My reasoning is that it will be a lot easier to run cleanup logic if it was this way. Imagine there’s a script that inside the character that manages projectiles. When the character gets removed for whatever reason, the script will be able to clean up all the projectiles so they don’t remain stuck mid-air. To achieve this kind of logic right now, I would need to have an external watcher script to delete those projectiles which makes things a lot less nice!
As far as I know, this occurs because Destroying runs before the object is destroyed. Notice how the function name uses the present tense to show this.
AncestryChanged on the other hand runs after the ancestor has changed, notice the use of the past tense in the function name.
The ordering of these events appears to be intentional and any change in behaviour could cause confusion or broken code.
I don’t propose any changes to the order the events run in.

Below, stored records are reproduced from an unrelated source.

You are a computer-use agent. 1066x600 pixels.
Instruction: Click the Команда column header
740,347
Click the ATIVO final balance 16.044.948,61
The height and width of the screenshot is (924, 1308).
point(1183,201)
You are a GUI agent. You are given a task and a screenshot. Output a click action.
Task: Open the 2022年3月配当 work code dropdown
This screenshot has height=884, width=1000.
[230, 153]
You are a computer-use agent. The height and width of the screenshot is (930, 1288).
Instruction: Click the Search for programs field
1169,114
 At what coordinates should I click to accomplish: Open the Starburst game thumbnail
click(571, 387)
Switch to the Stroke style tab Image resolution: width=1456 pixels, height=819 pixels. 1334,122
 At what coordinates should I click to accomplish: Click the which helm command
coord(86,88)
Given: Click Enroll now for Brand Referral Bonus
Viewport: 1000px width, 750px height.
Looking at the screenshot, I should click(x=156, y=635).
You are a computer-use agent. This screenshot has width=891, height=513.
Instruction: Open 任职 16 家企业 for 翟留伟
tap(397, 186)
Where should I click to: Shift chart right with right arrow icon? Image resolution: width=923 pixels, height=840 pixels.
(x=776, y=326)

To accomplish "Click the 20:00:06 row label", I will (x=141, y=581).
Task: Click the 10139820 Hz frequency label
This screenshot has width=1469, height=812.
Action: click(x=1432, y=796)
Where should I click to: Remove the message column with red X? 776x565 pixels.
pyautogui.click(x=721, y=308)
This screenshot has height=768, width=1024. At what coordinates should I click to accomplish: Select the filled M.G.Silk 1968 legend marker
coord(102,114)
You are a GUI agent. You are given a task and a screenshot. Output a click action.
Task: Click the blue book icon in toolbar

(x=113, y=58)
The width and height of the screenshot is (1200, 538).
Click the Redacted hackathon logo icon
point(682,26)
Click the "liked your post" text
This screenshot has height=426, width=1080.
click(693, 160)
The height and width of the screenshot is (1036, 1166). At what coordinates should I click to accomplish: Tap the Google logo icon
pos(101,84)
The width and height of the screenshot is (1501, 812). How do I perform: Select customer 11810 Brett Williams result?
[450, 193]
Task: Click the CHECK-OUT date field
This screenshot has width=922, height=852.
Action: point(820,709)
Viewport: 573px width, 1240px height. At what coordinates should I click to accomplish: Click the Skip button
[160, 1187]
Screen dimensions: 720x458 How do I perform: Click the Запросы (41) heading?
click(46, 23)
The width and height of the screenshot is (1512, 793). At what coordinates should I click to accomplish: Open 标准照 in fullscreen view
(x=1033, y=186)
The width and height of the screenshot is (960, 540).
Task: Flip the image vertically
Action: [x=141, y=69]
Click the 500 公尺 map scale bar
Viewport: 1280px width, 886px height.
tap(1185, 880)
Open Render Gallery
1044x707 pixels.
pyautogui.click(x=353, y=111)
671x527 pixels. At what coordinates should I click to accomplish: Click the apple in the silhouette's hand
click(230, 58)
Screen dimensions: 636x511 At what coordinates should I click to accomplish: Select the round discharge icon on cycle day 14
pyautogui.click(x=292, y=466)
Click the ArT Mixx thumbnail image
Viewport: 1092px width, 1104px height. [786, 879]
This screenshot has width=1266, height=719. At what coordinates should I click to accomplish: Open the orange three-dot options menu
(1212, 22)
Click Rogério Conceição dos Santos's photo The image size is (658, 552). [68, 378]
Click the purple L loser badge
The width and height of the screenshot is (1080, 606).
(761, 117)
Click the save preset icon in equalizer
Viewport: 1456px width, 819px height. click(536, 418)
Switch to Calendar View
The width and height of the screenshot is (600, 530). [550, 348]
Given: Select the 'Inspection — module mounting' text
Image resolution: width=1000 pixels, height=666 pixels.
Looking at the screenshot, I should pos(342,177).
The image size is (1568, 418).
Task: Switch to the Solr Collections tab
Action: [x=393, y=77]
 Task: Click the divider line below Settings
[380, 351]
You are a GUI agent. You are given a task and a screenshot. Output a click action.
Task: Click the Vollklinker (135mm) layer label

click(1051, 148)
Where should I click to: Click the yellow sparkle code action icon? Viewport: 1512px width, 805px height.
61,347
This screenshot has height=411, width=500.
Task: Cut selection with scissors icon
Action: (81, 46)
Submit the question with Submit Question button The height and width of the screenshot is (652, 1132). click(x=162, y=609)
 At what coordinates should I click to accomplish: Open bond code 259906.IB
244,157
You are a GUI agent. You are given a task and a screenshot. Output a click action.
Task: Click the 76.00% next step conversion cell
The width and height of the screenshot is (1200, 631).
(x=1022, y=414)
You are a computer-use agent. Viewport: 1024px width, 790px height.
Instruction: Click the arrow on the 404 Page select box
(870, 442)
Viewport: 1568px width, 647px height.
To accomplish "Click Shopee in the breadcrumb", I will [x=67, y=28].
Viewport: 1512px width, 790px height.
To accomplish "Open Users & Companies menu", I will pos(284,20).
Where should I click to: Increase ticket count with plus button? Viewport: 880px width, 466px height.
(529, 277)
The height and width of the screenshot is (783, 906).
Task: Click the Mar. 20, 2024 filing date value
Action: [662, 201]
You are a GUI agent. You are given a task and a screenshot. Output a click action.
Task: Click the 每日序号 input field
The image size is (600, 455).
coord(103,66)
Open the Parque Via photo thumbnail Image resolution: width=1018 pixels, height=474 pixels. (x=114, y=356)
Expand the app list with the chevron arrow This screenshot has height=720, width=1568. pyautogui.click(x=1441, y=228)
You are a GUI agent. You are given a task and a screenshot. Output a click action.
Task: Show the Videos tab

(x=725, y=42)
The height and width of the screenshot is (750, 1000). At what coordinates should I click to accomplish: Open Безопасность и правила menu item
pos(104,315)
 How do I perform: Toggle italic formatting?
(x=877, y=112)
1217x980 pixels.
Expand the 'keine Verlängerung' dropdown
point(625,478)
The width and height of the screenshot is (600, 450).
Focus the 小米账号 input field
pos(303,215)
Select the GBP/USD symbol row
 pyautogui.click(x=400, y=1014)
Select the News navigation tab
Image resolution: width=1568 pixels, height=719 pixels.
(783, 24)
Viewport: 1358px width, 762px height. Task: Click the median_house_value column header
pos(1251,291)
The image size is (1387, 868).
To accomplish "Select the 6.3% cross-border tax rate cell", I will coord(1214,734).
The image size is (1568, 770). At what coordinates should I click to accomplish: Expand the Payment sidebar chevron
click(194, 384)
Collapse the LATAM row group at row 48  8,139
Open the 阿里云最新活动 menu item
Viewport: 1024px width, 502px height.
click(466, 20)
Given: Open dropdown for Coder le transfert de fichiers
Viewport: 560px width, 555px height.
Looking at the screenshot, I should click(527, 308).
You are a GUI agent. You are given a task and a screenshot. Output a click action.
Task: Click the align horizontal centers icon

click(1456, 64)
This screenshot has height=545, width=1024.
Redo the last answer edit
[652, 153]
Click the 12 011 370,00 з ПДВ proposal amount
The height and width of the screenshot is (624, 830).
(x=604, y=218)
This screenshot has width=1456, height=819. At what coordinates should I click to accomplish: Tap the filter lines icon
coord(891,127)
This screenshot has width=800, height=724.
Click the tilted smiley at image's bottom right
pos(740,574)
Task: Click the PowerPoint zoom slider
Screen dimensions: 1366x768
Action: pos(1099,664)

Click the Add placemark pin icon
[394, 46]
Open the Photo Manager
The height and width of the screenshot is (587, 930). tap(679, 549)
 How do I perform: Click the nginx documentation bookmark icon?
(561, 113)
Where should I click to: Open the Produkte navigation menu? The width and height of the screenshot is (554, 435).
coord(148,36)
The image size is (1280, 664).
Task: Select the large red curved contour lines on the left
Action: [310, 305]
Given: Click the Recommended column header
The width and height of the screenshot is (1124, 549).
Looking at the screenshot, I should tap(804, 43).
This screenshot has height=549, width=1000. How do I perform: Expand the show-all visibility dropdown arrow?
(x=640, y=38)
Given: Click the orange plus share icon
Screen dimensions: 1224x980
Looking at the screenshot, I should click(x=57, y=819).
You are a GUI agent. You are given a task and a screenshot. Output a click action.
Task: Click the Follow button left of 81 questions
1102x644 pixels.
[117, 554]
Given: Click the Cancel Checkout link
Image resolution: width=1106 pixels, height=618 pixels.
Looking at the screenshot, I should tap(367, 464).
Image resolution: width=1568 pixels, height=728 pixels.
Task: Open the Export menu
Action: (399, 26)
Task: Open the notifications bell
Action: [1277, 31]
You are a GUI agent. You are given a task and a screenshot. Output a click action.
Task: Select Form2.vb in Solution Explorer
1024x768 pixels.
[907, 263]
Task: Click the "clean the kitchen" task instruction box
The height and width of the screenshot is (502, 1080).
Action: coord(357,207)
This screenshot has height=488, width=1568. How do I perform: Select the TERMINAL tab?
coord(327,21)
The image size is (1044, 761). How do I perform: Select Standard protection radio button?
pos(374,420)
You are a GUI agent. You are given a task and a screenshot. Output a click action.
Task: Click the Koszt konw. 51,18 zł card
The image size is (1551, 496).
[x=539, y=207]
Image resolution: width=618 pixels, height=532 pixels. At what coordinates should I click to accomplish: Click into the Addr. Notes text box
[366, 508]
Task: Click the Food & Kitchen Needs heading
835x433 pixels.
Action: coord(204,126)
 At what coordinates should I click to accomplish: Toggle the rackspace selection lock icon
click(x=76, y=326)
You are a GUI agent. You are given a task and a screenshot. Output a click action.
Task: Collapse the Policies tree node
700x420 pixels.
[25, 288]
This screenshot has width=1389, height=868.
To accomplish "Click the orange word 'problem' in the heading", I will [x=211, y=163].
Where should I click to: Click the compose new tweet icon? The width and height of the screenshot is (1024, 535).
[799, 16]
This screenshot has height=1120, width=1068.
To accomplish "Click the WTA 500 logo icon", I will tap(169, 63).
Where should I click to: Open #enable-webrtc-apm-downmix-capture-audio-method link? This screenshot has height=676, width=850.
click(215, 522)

What you’ve mentioned doesn’t affect this, because scripts continue running even when parented to nil, so it doesn’t matter whether AncestryChanged runs before or after!
I spent some time investigating the repro place file you attached. Thanks for the repro, it is very help when investigating issues to have a concrete example of the behavior.
I’ll do my best to describe what is happening in this example. Hopefully this will at least clear up why the scripts behave as they do.
There are multiple operations that happen when a script is unparented.
The script instance is “removed” from the data model.
Various internal operations occur as a side-effect of the script being removed.
Events associated with the script being removed are invoked which may call Luau functions which are connected to the events.
It turns out that one of the side-effects of removing a script is to “disable” Luau callbacks associated with the script. In general we don’t want callbacks to continue to be fired for a script that is no longer in a runnable state. For example we wouldn’t want a heartbeat callback to continue to execute after the script is removed from the data model.
Of course, there are also events like AncestryChanged which are invoked when the script is unparented. However, the signal doesn’t actually get invoked until after the callbacks for the script are disabled. That is why the script which is not unparented receives the event (it is still active), but the script that was just unparented doesn’t receive the event (it’s callbacks were disabled just prior to the event being fired).